- Theatrical release poster
- Directed by: Michael Dinner
- Screenplay by: Mark Medoff
- Story by: Dezsö Magyar
- Produced by: Joe Roth Harry J. Ufland
- Starring: Judge Reinhold; Meg Tilly; Cleavant Derricks; Jacques d'Amboise; Harvey Keitel;
- Cinematography: Carlo Di Palma
- Edited by: Dede Allen Angelo Corrao
- Music by: James Horner
- Production companies: Touchstone Films Silver Screen Partners II
- Distributed by: Buena Vista Distribution Co.
- Release date: April 11, 1986;
- Running time: 92 minutes
- Country: United States
- Language: English
- Budget: $10 million
- Box office: $4,117,061 (USA)

= Off Beat (1986 film) =

1986 film by Michael Dinner

Off Beat is a 1986 American comedy film about Joe Gower, a young librarian who impersonates a police officer. The film was directed by Michael Dinner, and stars Judge Reinhold, Meg Tilly, Cleavant Derricks and Harvey Keitel.

==Plot==

Joe Gower is a likable librarian who glides around his job on roller skates. He has a strict boss, Neil Pepper, and a good friend who's a cop, Abe Washington. A mistake Joe makes inadvertently messes up Washington's undercover work. Joe now owes him a favor, but is unprepared for what Washington wants. A police charity event needs officers to dress in drag, but because Washington wants no part of that, he asks Joe to take his place.

A reluctant Joe decides to go through with the audition, expecting to be so bad that he won't be cast in the show. When he goes there and meets an attractive policewoman, Rachel Wareham, it changes everything. Joe not only does the show, he continues to keep from Rachel the fact that he's not a real cop.

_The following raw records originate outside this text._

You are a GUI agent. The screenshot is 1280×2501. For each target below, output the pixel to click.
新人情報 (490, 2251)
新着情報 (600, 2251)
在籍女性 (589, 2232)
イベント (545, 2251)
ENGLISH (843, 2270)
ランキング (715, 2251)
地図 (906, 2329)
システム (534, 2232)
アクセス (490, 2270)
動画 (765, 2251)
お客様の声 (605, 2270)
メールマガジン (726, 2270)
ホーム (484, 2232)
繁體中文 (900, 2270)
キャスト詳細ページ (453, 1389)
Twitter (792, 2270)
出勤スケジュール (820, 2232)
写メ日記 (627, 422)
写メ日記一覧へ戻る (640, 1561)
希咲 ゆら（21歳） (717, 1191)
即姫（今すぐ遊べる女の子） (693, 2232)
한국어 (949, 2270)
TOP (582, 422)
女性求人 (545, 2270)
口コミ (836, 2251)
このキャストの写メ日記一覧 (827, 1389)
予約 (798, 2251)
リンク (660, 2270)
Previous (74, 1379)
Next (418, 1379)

As luck would have it, Joe finds himself in the midst of actual crimes. He encounters criminals, like bank robber Mickey, and is caught in a crossfire as to which would be worse, being exposed as someone impersonating a police officer or being shot by a crook.

==Cast==
- Judge Reinhold as Joe Gower
- Meg Tilly as Rachel Wareham
- John Turturro as Neil Pepper
- Cleavant Derricks as Abe Washington
- Jacques d'Amboise as August
- Harvey Keitel as Mickey
- Joe Mantegna as Pete Peterson
- Amy Wright as Mary Ellen Gruenwald
- Anthony Zerbe as Mr. Wareham
- Julie Bovasso as Mrs. Wareham
- Victor Argo as Leon
- Penn Jillette as Norman
- Mel Winkler as Earl
- Irving Metzman as Deluca
- Mike Starr as James Bonnell
- Shawn Elliott as Hector
- Stanley Simmonds as Pud
- Nancy Giles as Celestine
- Paul Butler as Jordan
- John Kapelos as Lou Wareham
- William Sadler as Dickson
- Chris Noth as Ely Wareham Jr.
- Austin Pendleton as Gun Shop Salesman
- James Tolkan as Harry
- Fred Gwynne as Police Commissioner

==Release==
The film was theatrically released on April 11, 1986.

==Critical response==
In his review of April 11, 1986, Roger Ebert of the Chicago Sun-Times gave Off Beat three-and-a-half stars out of a possible four, describing it as one of the year's best comedies. Judge Reinhold later said the film was "a little love story they tried to sell as a ... comedy. It wasn't marketed right. It wasn't a Police Academy clone movie, (but) people got the impression that it was. It was a pretty tame movie, by those standards, but I was proud of it."